There isn't just trauma, there's financial ruin.
There isn't just emotional damage, there's a permanent label on me that says "I'm an idiot slug, stay away I'm r word." Because no one loses over $3000+ and is not idiotic, right? Yeah living with this is totally worth it.

This is what trying to heal has led to, never ending attempting, trying, journaling, music, reading, writing, faith, meditation, exercise, failed healing, shot-down improvements, repression, fake smiles, ER rooms, psych visits, therapy, intense therapy, CBT, meds, circulating meds, lower doses, breakdowns, lost identity, wasted tears, wishing, hoping, loss, pacing suicide days-to-weeks-to-months-to-year, money loss, financial backlog, not eating, overeating, vomiting, sleepless nights, insomnia, stress, sickness, oversleeping, dissociation, lack of focus, loss of work, labels, idiot, r word, or 'simp'.

This is a rare case where the enemy wins because I tried to stay alive, heal and fight on. An inverse outturn. No matter what I do to live on, ended in ruin. Just trying to put a blanket over all of this for the sake of others not having to deal with me only pushes the likelihood of suicide more. How can you repair a vase shattered into millions?

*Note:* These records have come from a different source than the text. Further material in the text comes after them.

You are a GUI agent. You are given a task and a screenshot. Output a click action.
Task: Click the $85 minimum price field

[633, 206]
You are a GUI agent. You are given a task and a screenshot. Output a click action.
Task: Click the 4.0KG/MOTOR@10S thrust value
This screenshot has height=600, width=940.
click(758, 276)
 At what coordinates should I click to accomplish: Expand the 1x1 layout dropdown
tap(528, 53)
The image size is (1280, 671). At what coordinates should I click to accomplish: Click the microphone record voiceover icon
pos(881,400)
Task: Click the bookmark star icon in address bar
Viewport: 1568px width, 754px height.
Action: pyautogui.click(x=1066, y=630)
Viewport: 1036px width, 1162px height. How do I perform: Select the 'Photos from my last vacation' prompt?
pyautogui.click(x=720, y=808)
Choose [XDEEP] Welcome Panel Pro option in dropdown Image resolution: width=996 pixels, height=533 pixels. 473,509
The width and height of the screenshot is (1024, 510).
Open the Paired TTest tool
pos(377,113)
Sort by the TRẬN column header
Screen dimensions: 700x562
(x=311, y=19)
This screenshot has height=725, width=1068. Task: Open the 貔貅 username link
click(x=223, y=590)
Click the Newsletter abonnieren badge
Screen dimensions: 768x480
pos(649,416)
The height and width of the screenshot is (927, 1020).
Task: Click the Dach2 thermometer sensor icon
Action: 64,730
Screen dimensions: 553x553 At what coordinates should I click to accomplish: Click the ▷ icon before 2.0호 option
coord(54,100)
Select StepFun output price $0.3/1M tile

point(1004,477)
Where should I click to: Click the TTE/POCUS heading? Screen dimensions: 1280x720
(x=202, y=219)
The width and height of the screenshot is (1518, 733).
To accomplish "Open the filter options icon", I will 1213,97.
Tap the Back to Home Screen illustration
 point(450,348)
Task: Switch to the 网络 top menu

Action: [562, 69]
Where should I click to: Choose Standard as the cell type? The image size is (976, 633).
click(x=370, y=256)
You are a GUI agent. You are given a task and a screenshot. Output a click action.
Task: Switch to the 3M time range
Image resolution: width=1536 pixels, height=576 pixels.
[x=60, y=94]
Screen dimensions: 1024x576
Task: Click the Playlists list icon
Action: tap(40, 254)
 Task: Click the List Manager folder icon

Anyone who managed to read this, never mind my story, would agree I am a lost cause. Without doubt I'll eventually end up dead, 100%. I don't know when. I don't know, or when. Likely when I lose conscious thinking, not knowing, then it's too late. Not fully aware since its caused me to be so numb to every tangible thing, physically and mentally. Debilitating way to go out. Painful before and when dying, no difference to me. The physical and mental agony tacked on days and weeks and months, I won't be surprised to the pain of dying. Pain is pain no matter where or how its inflicted.

(How am I now as of this day?)

Not knowing when or how, but I guess that's how it's actually like for me. You couldn't have been me to live through this, that's just how it is.